Data for the task START

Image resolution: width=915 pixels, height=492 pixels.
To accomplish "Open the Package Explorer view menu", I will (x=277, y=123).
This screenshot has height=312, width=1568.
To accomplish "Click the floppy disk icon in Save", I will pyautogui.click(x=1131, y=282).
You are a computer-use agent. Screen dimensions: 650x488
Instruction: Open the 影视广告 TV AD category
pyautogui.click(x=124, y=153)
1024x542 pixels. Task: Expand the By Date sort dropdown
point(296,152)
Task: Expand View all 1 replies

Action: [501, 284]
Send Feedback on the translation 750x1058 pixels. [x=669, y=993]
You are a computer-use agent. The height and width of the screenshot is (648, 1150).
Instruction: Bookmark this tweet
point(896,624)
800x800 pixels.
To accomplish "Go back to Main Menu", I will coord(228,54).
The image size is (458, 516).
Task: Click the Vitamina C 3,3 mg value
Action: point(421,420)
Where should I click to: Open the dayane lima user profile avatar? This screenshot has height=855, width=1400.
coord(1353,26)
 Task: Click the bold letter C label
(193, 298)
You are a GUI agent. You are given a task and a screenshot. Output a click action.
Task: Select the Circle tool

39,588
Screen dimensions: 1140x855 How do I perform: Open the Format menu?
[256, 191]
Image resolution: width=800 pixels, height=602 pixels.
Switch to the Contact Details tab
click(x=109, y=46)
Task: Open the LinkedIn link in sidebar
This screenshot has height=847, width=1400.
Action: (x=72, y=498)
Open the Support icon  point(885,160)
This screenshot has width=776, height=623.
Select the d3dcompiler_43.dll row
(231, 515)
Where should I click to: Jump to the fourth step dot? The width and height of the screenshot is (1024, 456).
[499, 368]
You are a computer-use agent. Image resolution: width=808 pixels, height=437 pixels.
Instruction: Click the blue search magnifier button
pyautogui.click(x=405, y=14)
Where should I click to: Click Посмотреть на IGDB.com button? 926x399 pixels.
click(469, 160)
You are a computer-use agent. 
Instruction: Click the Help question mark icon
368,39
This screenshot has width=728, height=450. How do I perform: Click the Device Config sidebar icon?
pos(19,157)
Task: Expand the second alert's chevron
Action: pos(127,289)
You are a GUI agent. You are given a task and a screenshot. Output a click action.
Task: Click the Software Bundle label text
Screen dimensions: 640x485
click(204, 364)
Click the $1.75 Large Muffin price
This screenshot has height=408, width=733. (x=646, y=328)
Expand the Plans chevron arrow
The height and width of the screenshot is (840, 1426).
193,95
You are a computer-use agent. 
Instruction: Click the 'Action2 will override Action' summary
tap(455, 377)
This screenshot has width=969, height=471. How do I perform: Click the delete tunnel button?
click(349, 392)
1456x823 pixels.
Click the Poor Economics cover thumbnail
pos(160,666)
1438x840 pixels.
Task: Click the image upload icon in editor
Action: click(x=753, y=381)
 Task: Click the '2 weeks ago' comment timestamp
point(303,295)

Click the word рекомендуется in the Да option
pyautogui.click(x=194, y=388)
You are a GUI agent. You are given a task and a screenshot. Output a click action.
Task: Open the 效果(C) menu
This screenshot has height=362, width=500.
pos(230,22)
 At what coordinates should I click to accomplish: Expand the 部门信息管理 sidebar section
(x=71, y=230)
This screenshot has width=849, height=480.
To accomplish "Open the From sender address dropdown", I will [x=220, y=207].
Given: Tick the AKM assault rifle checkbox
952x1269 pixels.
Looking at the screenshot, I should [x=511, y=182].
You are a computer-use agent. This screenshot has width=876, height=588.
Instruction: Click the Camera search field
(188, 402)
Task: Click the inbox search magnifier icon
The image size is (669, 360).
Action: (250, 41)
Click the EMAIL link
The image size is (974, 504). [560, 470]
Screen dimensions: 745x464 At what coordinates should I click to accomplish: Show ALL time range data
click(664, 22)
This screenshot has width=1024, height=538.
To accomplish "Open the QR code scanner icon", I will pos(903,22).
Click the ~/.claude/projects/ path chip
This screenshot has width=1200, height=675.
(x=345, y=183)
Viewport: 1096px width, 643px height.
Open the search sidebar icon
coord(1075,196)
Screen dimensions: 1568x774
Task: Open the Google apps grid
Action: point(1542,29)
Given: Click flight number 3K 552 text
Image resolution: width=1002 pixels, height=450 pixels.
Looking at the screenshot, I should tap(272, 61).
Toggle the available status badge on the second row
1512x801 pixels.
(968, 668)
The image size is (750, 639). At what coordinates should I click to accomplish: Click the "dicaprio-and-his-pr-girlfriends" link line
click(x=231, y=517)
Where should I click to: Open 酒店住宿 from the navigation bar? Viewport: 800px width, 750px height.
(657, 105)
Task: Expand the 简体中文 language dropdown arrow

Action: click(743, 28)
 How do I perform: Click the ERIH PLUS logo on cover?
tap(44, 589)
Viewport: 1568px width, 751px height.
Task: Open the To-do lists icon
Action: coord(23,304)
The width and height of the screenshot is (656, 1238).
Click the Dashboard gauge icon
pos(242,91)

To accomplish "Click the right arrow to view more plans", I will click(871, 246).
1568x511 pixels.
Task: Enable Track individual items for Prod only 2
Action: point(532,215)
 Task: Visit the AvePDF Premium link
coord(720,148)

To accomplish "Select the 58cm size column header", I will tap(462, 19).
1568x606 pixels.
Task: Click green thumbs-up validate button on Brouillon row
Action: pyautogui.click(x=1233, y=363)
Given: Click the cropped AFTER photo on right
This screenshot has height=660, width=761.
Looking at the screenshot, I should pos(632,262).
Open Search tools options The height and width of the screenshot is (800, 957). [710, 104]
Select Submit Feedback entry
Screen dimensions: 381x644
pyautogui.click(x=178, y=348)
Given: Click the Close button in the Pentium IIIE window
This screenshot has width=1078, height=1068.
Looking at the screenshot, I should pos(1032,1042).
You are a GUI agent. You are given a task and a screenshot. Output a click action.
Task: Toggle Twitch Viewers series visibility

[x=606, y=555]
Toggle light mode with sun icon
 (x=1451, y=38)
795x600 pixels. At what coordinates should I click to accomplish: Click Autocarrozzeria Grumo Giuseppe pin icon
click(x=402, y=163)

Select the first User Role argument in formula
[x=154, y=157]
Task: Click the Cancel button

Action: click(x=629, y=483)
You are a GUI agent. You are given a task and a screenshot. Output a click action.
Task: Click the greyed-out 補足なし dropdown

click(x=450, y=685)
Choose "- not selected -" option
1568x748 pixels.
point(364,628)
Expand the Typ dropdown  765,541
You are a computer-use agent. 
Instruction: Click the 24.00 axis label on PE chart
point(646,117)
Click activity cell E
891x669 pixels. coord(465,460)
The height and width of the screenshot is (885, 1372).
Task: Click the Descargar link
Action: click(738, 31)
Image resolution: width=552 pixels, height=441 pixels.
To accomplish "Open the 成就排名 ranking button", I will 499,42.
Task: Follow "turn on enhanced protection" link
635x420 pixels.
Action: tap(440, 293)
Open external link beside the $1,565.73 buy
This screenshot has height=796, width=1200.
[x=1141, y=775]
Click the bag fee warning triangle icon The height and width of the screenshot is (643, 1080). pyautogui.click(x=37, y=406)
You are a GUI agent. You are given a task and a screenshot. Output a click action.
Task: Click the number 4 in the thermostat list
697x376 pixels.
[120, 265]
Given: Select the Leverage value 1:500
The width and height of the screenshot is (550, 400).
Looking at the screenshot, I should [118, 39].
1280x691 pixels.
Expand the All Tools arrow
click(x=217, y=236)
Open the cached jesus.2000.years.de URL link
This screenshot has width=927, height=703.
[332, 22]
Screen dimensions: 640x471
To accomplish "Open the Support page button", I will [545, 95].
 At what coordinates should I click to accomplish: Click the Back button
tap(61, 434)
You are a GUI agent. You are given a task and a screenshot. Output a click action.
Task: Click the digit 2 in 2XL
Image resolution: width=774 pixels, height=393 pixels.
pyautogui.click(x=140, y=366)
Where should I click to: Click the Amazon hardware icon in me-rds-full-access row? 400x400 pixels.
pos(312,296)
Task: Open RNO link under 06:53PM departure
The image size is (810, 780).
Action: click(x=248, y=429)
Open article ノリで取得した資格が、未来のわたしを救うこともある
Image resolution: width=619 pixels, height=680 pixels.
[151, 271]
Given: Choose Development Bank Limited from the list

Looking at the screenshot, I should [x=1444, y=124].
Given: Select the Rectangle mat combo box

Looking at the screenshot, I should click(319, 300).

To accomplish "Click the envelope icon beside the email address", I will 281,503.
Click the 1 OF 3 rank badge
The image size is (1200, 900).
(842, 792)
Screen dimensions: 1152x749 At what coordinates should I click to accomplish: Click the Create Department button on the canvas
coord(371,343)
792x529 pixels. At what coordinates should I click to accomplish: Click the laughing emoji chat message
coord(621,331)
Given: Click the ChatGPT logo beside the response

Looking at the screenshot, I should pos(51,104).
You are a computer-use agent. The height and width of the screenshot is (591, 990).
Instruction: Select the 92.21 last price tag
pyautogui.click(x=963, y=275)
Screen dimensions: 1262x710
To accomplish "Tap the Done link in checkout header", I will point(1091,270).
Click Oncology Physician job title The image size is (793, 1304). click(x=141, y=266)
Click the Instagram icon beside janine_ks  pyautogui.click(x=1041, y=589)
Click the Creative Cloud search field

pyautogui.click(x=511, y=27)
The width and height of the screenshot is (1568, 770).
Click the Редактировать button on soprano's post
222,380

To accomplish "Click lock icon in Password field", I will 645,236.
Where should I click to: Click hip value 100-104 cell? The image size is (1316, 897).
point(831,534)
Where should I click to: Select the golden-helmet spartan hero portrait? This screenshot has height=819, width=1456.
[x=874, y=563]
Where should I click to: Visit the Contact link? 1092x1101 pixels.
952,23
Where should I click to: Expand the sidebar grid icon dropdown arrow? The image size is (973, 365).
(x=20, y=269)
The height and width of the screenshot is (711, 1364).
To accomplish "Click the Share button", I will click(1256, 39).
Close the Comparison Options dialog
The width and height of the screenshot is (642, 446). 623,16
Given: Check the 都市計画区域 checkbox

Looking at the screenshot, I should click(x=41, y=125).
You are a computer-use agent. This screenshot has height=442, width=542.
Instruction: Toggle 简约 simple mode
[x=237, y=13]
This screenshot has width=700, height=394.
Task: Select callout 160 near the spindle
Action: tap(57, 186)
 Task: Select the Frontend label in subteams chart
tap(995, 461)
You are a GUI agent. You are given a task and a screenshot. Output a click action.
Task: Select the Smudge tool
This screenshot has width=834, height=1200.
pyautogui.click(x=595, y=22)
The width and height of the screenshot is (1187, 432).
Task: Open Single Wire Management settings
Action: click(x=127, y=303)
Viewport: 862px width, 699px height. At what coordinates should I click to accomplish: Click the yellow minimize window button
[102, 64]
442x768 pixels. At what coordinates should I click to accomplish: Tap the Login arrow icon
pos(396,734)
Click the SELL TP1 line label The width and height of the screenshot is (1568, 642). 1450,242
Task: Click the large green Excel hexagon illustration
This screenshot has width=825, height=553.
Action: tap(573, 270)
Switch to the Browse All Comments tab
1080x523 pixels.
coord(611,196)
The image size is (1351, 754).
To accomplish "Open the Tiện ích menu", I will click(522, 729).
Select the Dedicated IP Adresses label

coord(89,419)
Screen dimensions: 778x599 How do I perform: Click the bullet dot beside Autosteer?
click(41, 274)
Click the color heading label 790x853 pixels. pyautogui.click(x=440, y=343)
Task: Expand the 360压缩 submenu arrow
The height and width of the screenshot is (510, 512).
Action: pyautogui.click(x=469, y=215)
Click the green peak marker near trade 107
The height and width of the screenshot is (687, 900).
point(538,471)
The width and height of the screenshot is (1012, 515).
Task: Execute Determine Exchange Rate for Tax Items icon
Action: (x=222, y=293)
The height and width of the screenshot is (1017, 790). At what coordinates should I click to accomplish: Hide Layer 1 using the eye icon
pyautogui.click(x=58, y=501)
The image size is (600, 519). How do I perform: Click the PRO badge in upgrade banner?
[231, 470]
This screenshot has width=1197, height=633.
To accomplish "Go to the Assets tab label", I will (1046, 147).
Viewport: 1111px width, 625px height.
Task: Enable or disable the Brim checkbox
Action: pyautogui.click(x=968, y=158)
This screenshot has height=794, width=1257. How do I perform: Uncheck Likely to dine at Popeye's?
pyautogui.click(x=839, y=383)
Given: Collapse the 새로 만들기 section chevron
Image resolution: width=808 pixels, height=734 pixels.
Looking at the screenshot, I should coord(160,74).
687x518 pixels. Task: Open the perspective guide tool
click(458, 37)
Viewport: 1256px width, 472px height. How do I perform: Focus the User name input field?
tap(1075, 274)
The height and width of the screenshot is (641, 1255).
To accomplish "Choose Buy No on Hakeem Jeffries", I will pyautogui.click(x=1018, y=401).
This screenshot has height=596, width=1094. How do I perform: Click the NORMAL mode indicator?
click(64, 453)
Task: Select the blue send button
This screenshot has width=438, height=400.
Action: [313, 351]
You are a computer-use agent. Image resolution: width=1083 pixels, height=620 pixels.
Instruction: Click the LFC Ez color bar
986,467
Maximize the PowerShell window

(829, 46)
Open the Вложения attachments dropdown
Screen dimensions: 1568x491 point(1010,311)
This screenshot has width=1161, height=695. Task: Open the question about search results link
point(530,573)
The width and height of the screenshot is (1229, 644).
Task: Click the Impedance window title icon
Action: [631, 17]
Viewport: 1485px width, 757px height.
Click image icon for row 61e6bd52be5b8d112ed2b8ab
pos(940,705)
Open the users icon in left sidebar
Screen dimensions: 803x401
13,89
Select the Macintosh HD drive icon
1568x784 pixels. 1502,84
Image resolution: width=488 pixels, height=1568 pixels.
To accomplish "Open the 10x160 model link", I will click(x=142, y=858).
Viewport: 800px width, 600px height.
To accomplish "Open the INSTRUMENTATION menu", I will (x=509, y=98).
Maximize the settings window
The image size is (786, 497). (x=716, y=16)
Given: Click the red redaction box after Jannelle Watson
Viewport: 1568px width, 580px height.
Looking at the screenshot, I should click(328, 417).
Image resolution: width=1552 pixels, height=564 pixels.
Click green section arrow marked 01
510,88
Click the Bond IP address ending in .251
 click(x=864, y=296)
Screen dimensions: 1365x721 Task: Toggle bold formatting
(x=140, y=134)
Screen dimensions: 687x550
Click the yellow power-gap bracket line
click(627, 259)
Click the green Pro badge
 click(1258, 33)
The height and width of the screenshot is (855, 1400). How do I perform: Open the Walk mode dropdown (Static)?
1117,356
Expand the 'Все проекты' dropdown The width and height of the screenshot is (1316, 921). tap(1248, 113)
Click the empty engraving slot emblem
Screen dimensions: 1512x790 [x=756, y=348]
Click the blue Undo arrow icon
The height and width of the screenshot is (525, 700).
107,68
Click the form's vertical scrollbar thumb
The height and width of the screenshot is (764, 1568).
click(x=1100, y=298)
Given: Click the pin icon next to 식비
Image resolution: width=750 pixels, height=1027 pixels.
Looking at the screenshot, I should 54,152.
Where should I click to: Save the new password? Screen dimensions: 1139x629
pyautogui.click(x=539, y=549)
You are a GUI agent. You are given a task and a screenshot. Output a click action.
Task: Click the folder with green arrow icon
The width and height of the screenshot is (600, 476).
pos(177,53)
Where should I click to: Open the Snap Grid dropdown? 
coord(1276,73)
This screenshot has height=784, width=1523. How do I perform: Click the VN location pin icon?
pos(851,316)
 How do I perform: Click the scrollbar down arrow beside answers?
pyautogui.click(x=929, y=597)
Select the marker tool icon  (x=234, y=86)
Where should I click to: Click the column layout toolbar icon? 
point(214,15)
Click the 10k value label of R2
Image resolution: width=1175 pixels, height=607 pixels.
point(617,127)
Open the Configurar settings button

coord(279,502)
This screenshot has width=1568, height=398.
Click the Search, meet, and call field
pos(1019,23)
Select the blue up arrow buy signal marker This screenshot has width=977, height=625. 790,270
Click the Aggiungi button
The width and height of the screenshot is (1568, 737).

Data for the task END

Problem: There is a line with "This screenshot has width=728, height=450." and a line with "1456x823 pixels." above. Copy exactly those two lines and all lines between them, with nothing else.

Answer box:
This screenshot has width=728, height=450. How do I perform: Click the Device Config sidebar icon?
pos(19,157)
Task: Expand the second alert's chevron
Action: pos(127,289)
You are a GUI agent. You are given a task and a screenshot. Output a click action.
Task: Click the Software Bundle label text
Screen dimensions: 640x485
click(204, 364)
Click the $1.75 Large Muffin price
This screenshot has height=408, width=733. (x=646, y=328)
Expand the Plans chevron arrow
The height and width of the screenshot is (840, 1426).
193,95
You are a computer-use agent. 
Instruction: Click the 'Action2 will override Action' summary
tap(455, 377)
This screenshot has width=969, height=471. How do I perform: Click the delete tunnel button?
click(349, 392)
1456x823 pixels.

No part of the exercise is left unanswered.